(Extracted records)
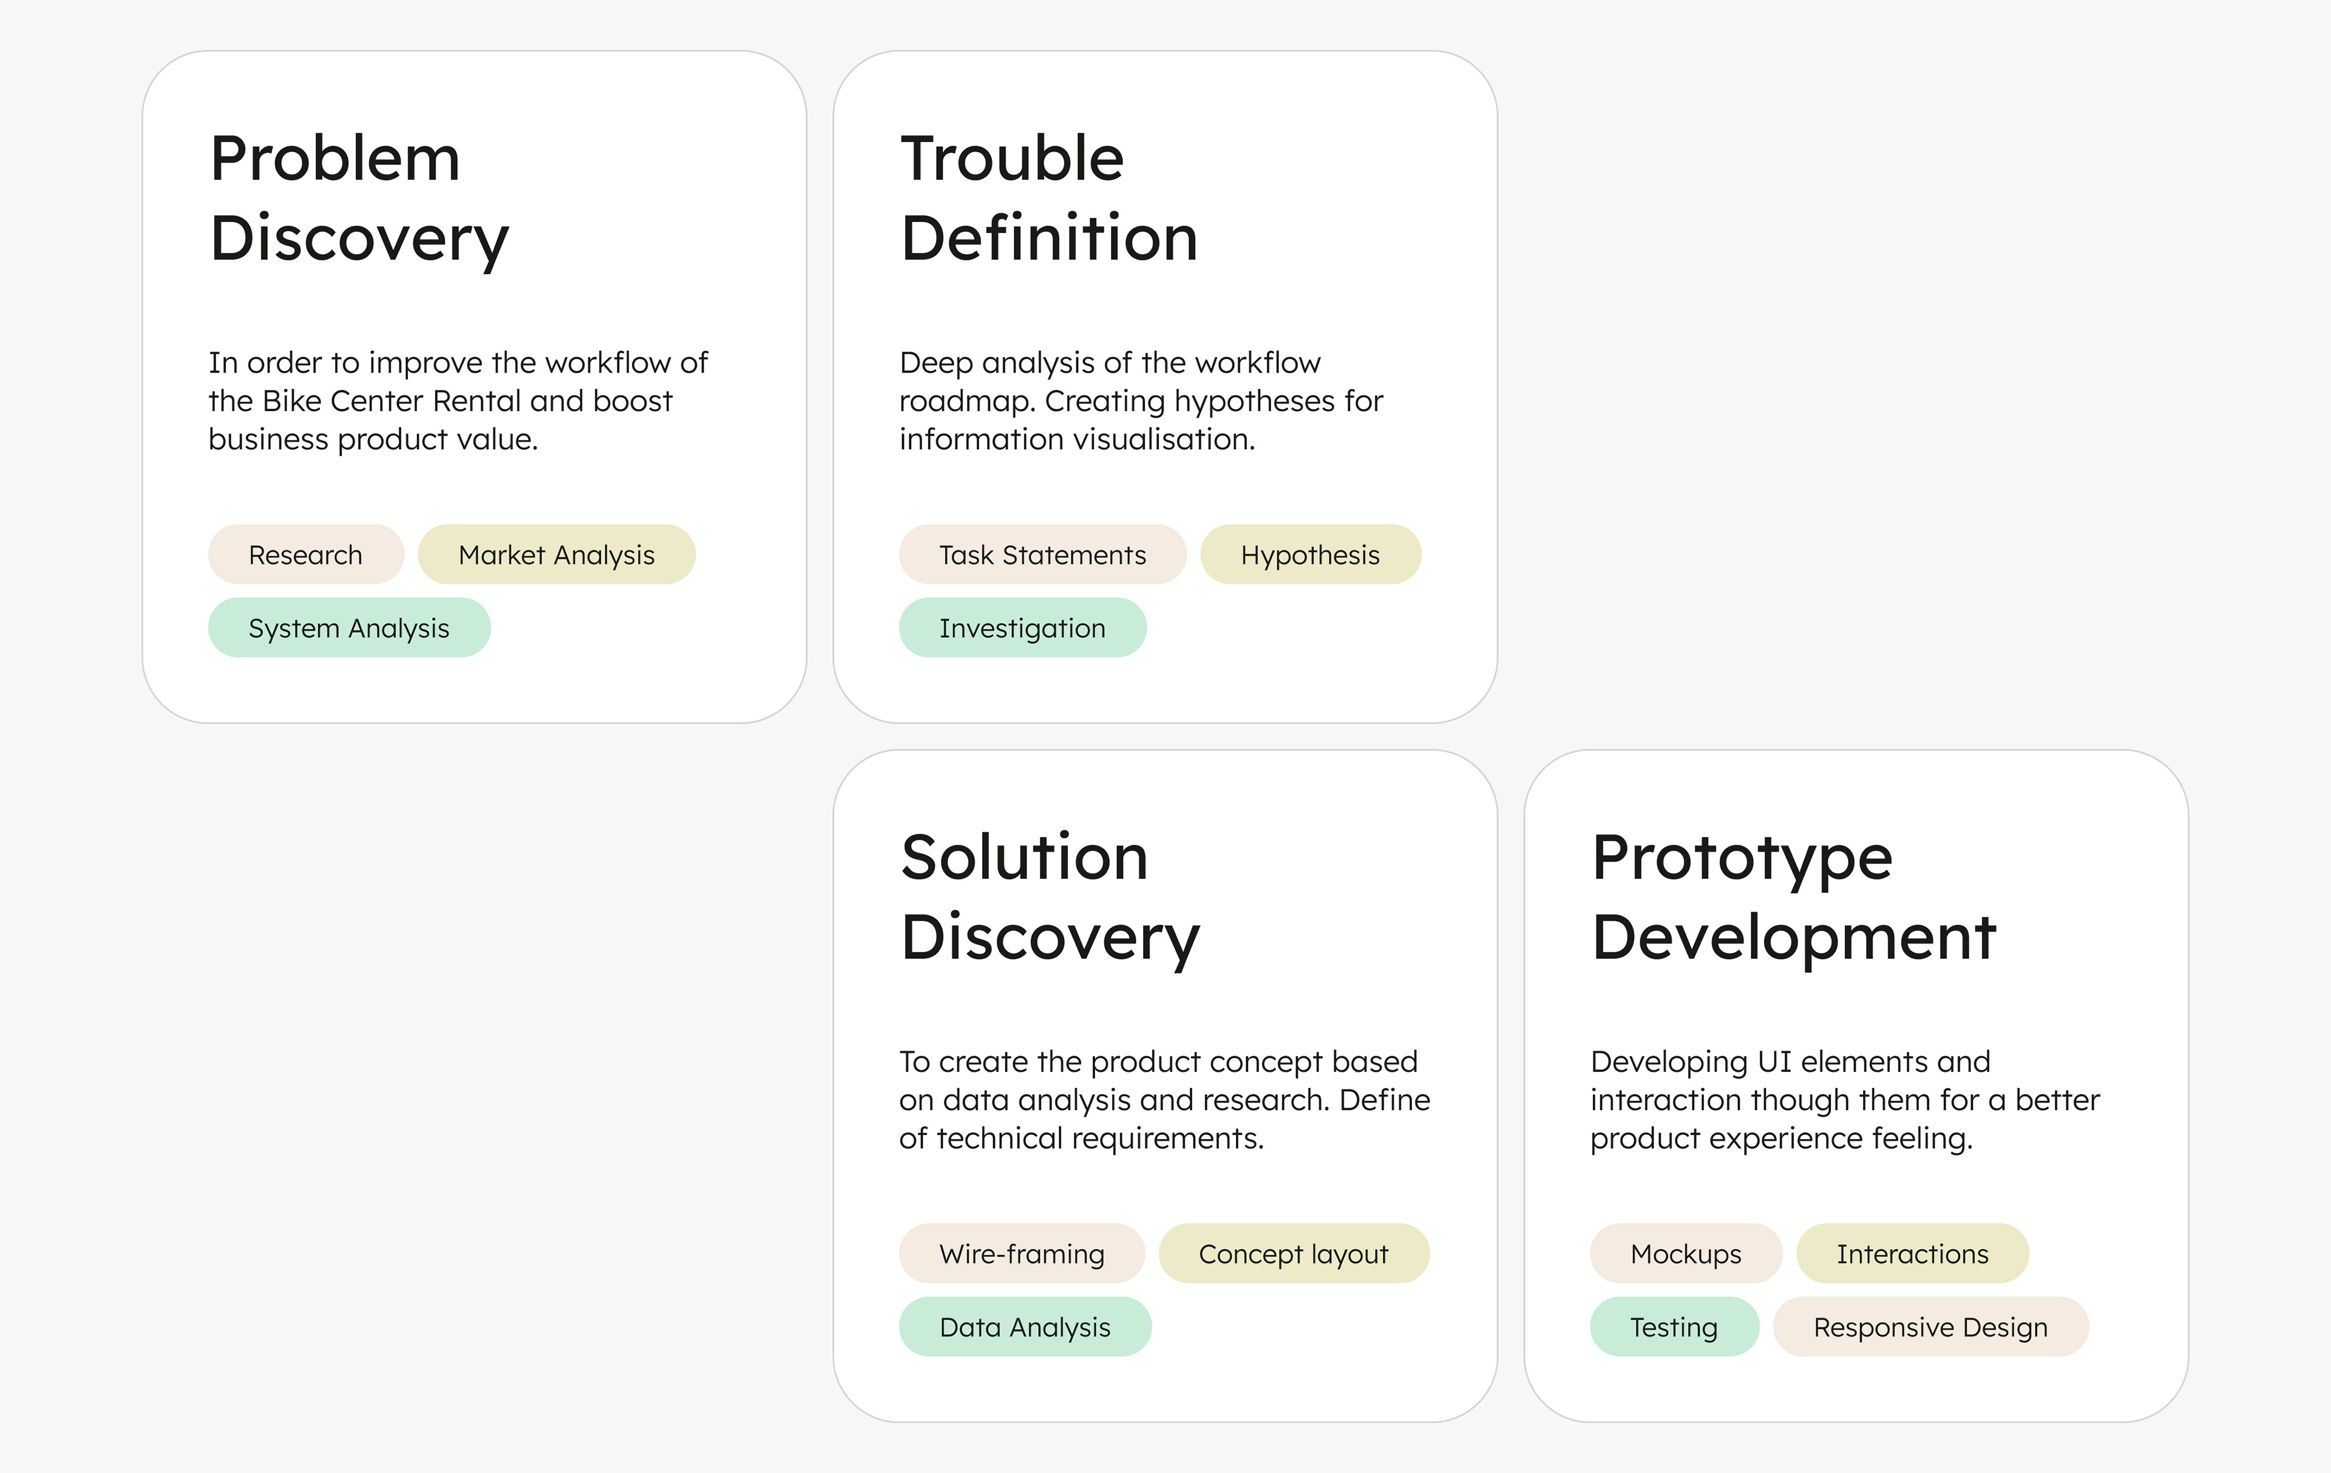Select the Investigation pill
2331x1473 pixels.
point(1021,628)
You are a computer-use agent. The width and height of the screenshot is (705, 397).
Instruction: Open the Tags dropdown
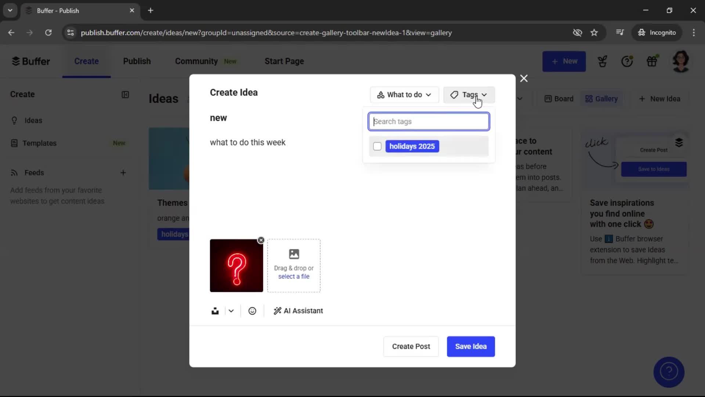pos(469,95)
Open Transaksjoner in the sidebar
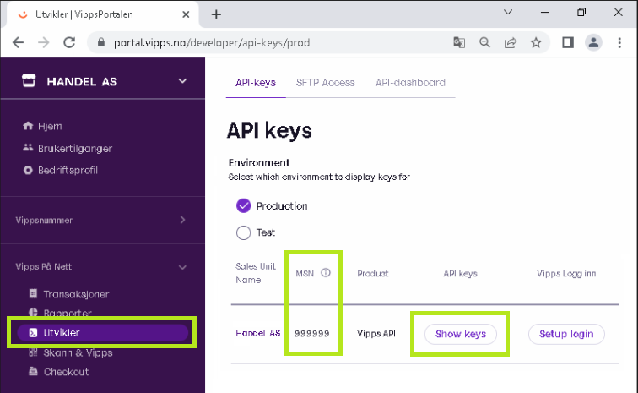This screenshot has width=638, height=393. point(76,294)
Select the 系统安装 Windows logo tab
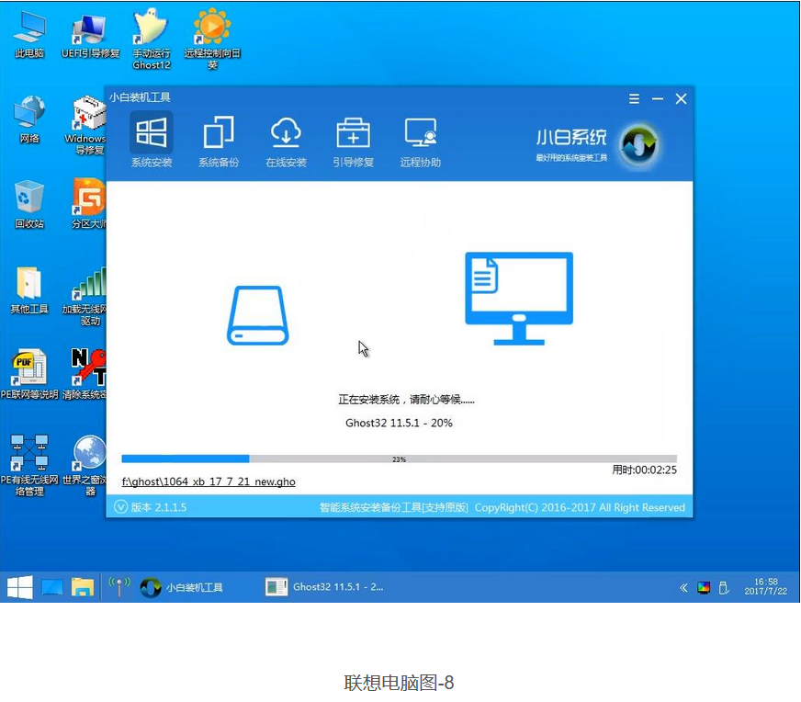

---

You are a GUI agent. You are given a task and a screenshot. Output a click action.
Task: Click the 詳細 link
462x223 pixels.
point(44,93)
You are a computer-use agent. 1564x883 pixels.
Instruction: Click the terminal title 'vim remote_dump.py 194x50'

→ **WHAT IS BEING ASKED**
Copy the rows above, starting at the line that contains "Select the Investigation pill" and ending after the line that contains "Select the 系统安装 Windows logo tab". Leave out the pictures.

→ **CORRECT RESPONSE**
Select the Investigation pill
2331x1473 pixels.
point(1021,628)
You are a computer-use agent. The width and height of the screenshot is (705, 397).
Instruction: Open the Tags dropdown
pos(469,95)
Open Transaksjoner in the sidebar
This screenshot has width=638, height=393. point(76,294)
Select the 系统安装 Windows logo tab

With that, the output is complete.